WHAT YOU HAVE TO DO
Return the data word for word from the line containing "Where should I click to: Click" through the end, leaving out the pictures.

THE INPUT
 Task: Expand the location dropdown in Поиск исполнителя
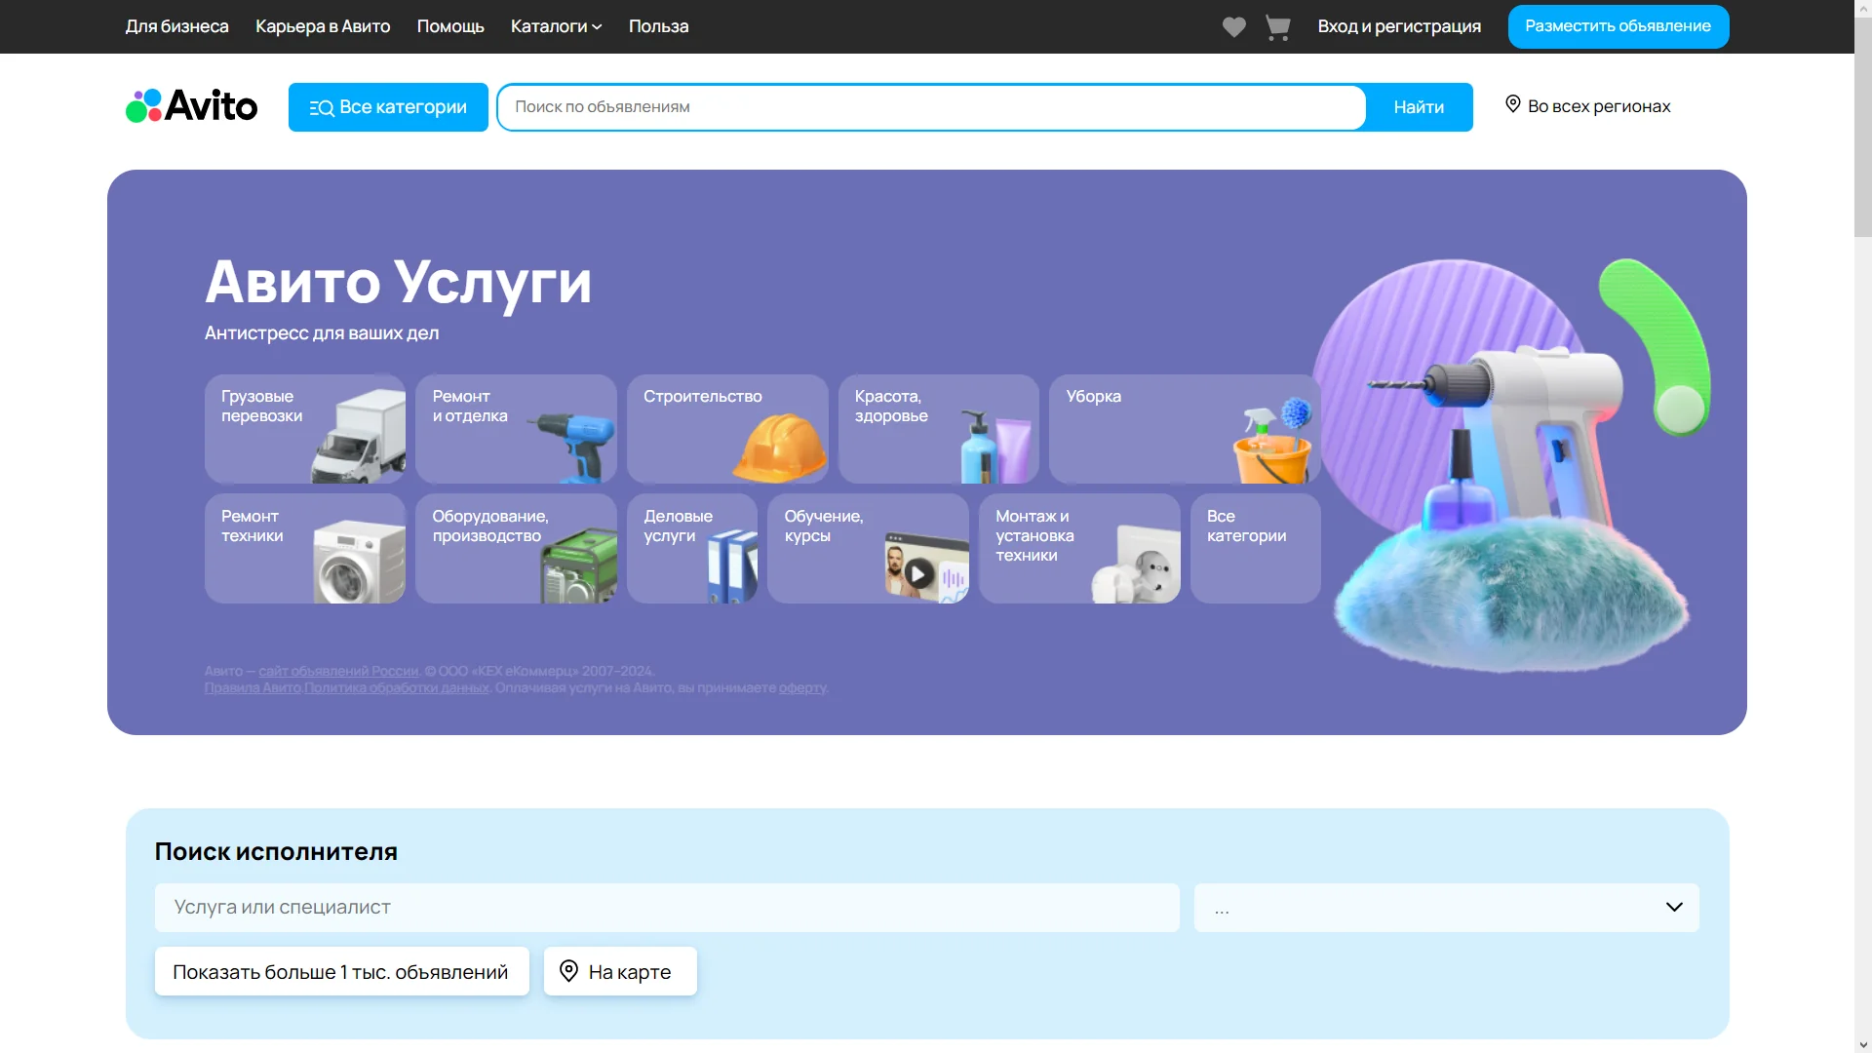coord(1446,908)
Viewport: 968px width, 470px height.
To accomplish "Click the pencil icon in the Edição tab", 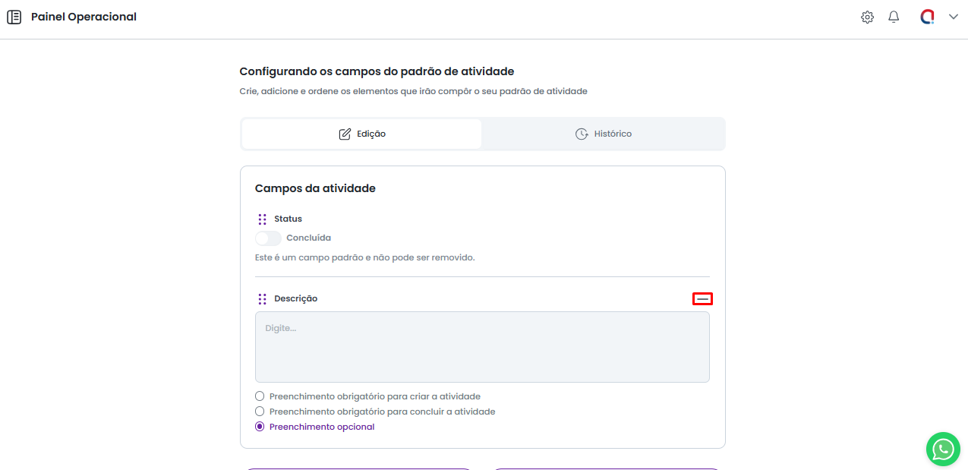I will pos(345,134).
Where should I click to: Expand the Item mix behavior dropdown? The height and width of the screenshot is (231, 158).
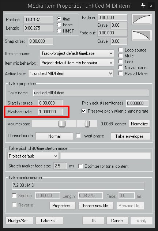[77, 63]
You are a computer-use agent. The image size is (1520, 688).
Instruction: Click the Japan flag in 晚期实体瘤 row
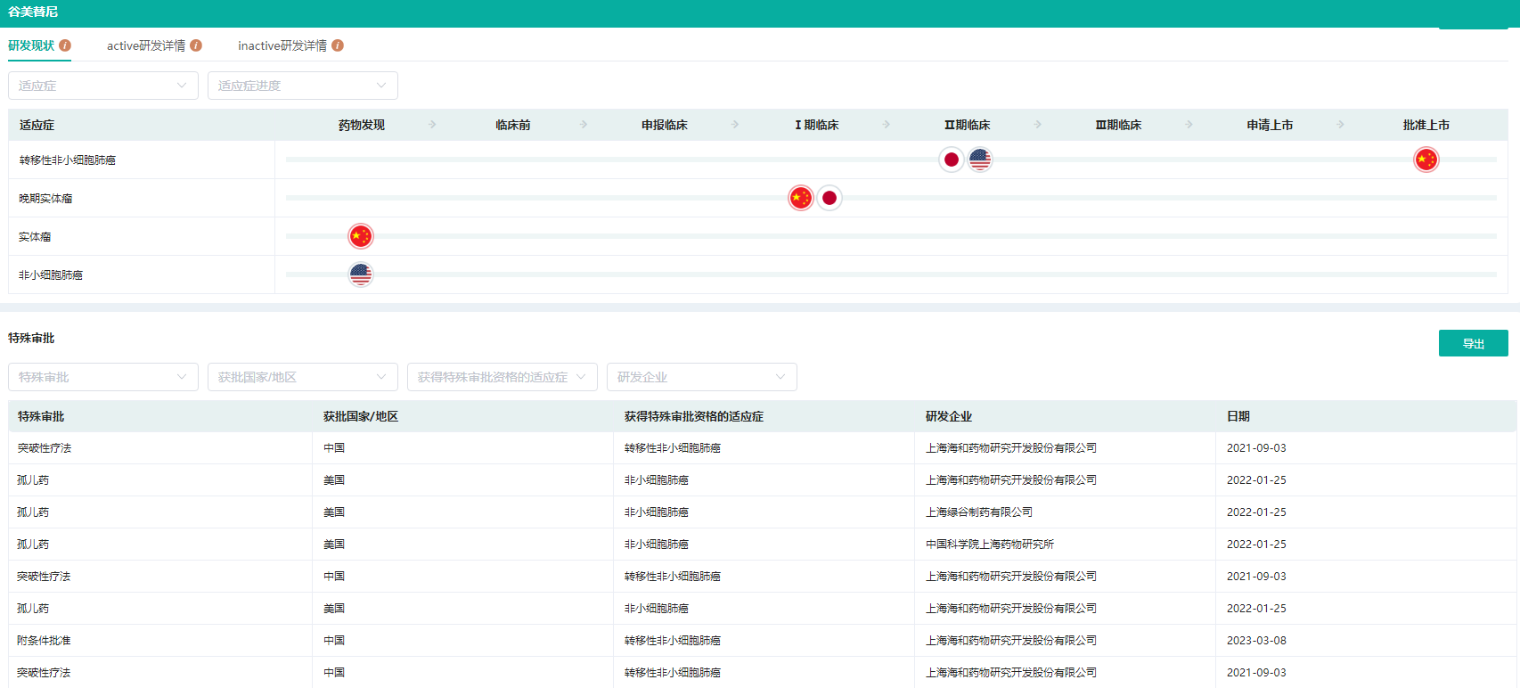click(829, 198)
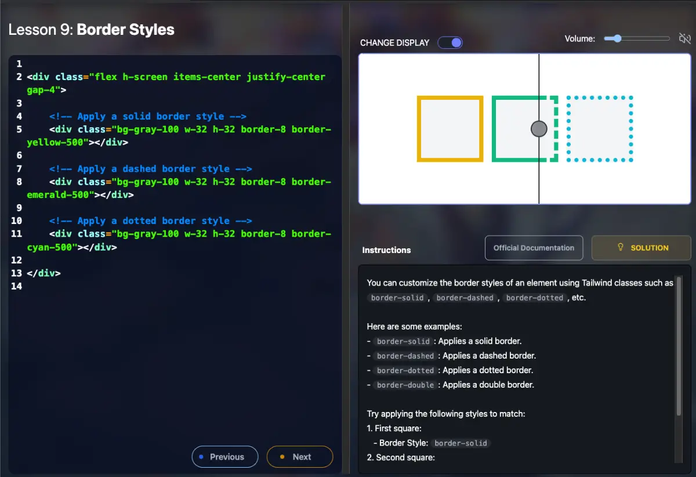Select the cyan dotted-bordered square
This screenshot has width=696, height=477.
coord(600,129)
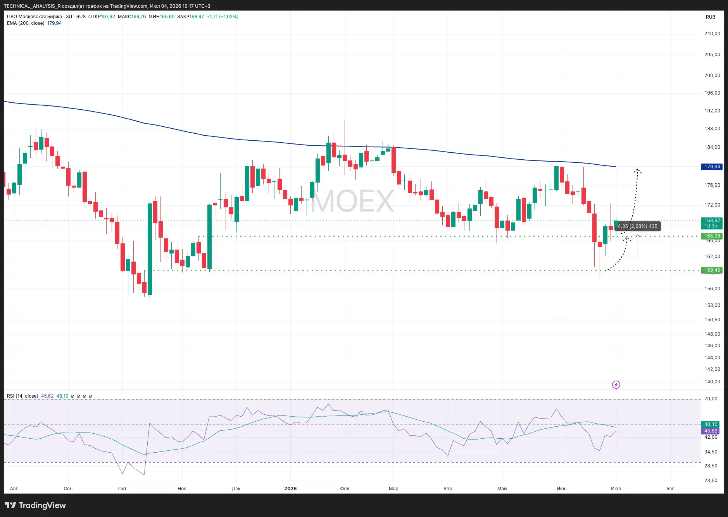Click the MOEX watermark in chart center
Screen dimensions: 728x517
pos(352,201)
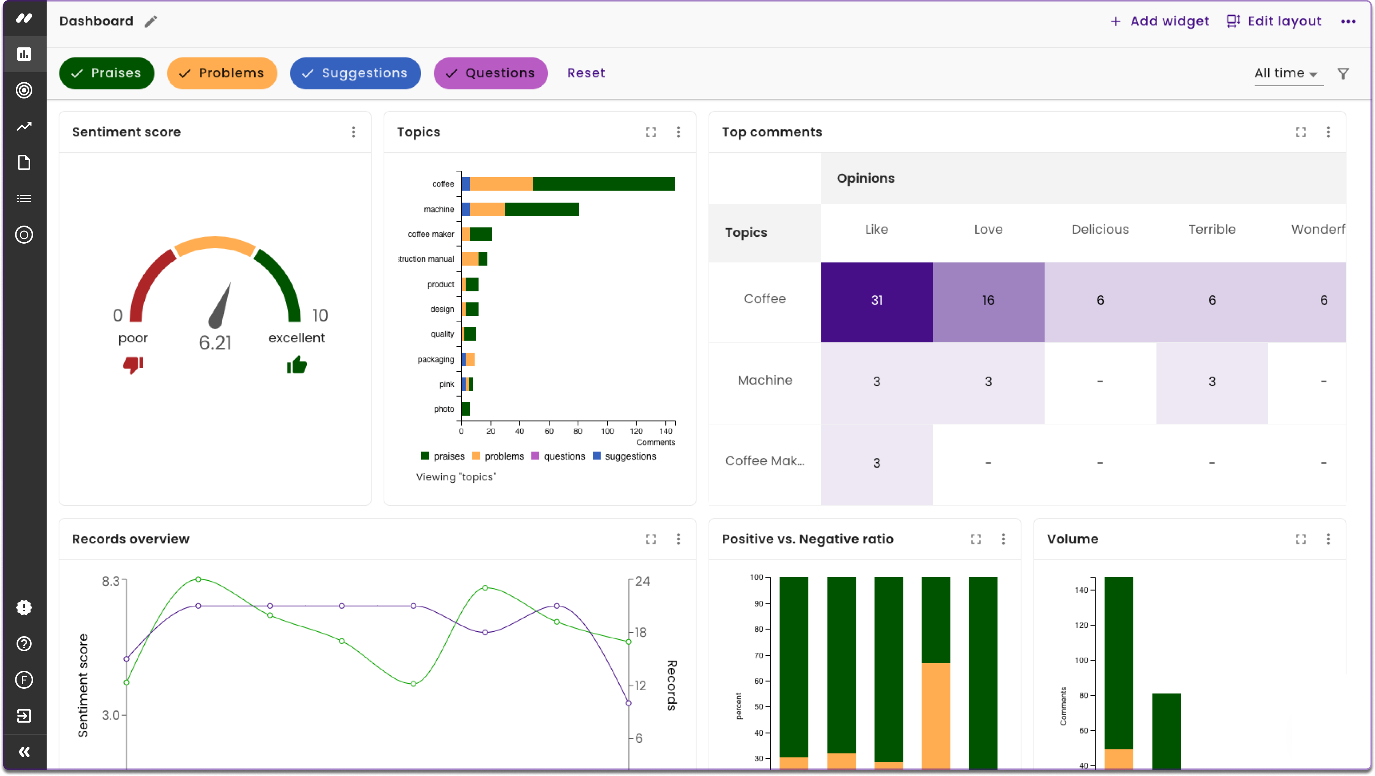The image size is (1375, 776).
Task: Open the dashboard more options ellipsis
Action: [1348, 21]
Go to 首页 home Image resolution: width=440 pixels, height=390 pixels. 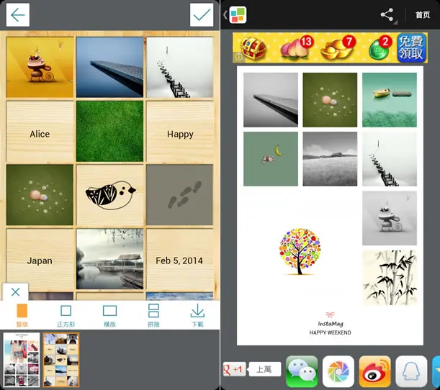[423, 14]
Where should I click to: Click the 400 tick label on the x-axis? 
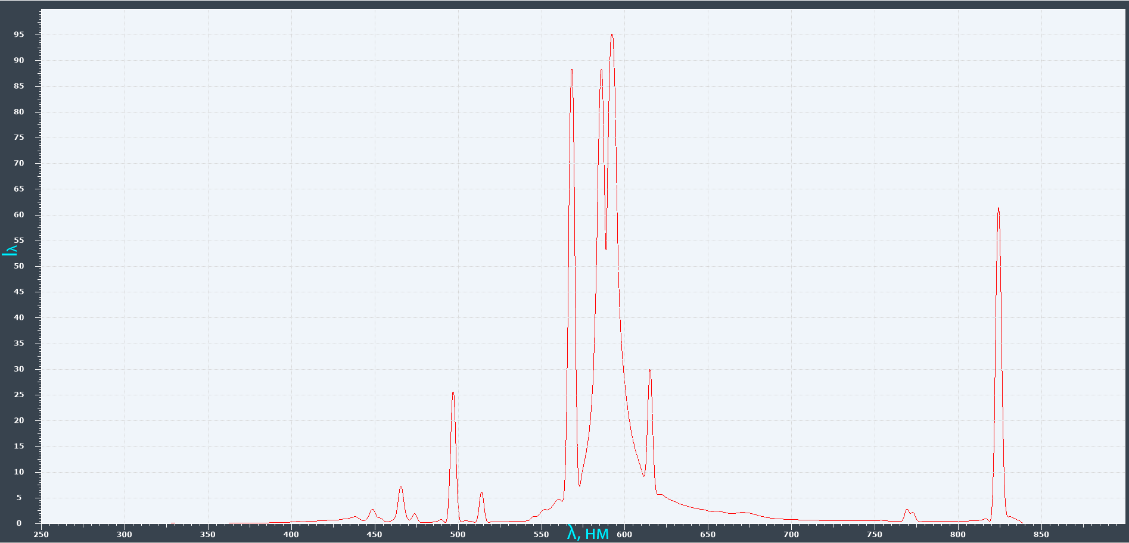click(291, 535)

PROBLEM SOLUTION
Where should I click to: Click the 400 tick label on the x-axis? 
click(291, 535)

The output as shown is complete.